Step 3 – Install the replacement flexible line in the reverse order of removal of the old line. Make sure all connections are tight and torqued appropriately, and that the new line is properly routed and secured. If multiple flexible brake lines are to be replaced, repeat steps 2 & 3 for each brake line.
Step 4 – Once your brake lines are installed, it’s time to replace the lost brake fluid using the correct brake fluid type as outlined in your owner’s manual. Next, it’s time to bleed your brakes. To bleed your brakes, you can use a brake bleeding kit or you can also opt to install one-way brake bleed fittings which can make the job a breeze for one person (when often a brake bleed requires two).
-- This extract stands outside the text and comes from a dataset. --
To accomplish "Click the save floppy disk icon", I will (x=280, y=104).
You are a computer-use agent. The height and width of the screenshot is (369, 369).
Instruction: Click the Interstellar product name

Follow the vehicle manufacturer’s recommendations for bleeding your brakes.
Step 5 – Reinstall your wheels, lower the vehicle to the ground, and torque your lug bolts to the appropriate torque using a calibrated torque wrench. Confirm that the vehicle has been reassembled correctly, and double-check the brake fluid level in the reservoir. Top off the level if required, replace the reservoir cap securely, and test drive the vehicle in a safe location to verify that the brake system is fully functional and operating as intended. Troubleshoot as necessary.
Note that flexible brake lines come in two main varieties: rubber and stainless steel braided lines. The brake pedal feel may be slightly different after the brake system had been bled depending on what type you chose to use. Stainless steel lines expand less than plain rubber lines and can thus result in a slightly firmer pedal feel, although this difference is relatively minor.
Best Brake Line Brands
When it comes to choosing the best brake lines for your application, there are tons of options out there to choose from. In order to save you some time, below are some of our favorites to help steer you in the right direction.
AC Delco manufactures and supplies a wide variety of brake products, including both flexible and preformed steel brake lines. Moreover, AC Delco supplies brake components for most passenger vehicles and light trucks on the road today, meaning they are easy to find regardless of what you drive. Overall, their quality is good and their pricing is reasonable which makes them an easy go to. As such, we are confident that they will make a great high value choice for your next brake line swap.
Click here to find a set of AC Delco brake lines for your vehicle.
Wilwood’s flexible stainless steel braided brake lines are designed to be replacements for OEM equipment, and usually come with the required fittings and hardware. Although Wilwood is a major supplier to OEM manufacturers, the company also sells performance braking systems including calipers, rotors, and big brake kits for many types of vehicles. Wilwood is a long time favorite for people who place high demands on their braking systems, such as those who race their vehicles at the track or on autocross courses. Overall, Wilwood makes fantastic products. Their price reflects their quality, meaning they aren’t cheap, but we still consider them to be a good value for the money considering the high performance and high quality.